Le fotografie hanno rapidamente attirato l’attenzione di migliaia di utenti, affascinati dallo strano concetto.

Nelle immagini si potevano vedere figure femminili in pose da calendario, con accessori come scarpe col tacco alto, ma che mostravano solo ossa e strutture interne, come se fossero state catturate da una macchina a raggi X.

Il progetto è stato attribuito a un’azienda giapponese chiamata Eizo, dedicata alla produzione di monitor medicali, che ha utilizzato le immagini come parte di una sorprendente campagna promozionale.
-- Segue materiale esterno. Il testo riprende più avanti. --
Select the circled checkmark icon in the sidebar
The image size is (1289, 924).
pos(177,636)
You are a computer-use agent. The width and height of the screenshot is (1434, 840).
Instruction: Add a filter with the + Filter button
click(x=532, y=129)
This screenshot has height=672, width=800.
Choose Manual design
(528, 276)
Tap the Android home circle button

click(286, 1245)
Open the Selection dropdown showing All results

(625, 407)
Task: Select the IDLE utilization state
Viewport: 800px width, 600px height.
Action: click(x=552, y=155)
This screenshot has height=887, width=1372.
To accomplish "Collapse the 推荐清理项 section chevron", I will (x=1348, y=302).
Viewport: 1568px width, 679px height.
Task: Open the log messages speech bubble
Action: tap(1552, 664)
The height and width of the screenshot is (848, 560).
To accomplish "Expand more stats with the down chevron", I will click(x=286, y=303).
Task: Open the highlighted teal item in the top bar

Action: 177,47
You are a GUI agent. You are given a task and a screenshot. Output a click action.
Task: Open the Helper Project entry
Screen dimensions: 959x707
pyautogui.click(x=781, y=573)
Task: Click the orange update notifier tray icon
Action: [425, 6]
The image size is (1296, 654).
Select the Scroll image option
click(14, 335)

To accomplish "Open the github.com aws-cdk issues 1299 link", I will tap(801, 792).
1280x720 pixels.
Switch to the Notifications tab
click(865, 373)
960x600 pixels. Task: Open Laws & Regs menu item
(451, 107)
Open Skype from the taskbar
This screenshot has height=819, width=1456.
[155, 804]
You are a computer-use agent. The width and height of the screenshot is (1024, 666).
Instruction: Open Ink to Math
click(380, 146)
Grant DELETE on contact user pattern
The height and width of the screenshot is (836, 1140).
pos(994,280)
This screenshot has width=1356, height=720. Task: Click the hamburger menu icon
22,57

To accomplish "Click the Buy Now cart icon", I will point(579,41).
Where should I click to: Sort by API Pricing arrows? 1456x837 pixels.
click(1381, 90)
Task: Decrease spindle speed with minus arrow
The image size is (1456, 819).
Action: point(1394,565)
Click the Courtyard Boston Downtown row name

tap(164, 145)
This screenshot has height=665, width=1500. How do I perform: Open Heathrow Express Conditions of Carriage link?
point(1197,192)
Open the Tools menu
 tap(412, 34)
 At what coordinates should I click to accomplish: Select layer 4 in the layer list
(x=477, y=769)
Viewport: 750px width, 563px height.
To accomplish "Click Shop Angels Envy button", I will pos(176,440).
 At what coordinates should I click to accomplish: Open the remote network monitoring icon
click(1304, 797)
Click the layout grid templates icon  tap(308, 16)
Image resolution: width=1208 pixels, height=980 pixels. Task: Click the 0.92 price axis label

Per anni, molte persone hanno creduto che le fotografie fossero autentiche radiografie di modelle reali.

Tuttavia, si è saputo che le immagini non erano vere radiografie.

In realtà, erano state create digitalmente utilizzando tecniche di editing e rendering, progettate per simulare l’aspetto di una scansione a raggi X.

Anche così, il fenomeno è stato così sorprendente che le fotografie hanno continuato a circolare per anni su blog, social media e siti di curiosità, diventando una delle bufale visive più discusse di quell’epoca.

Più di un decennio dopo, le cosiddette «modelle ai raggi X» sono ancora ricordate come una delle campagne pubblicitarie più strane e virali che siano riuscite a ingannare internet.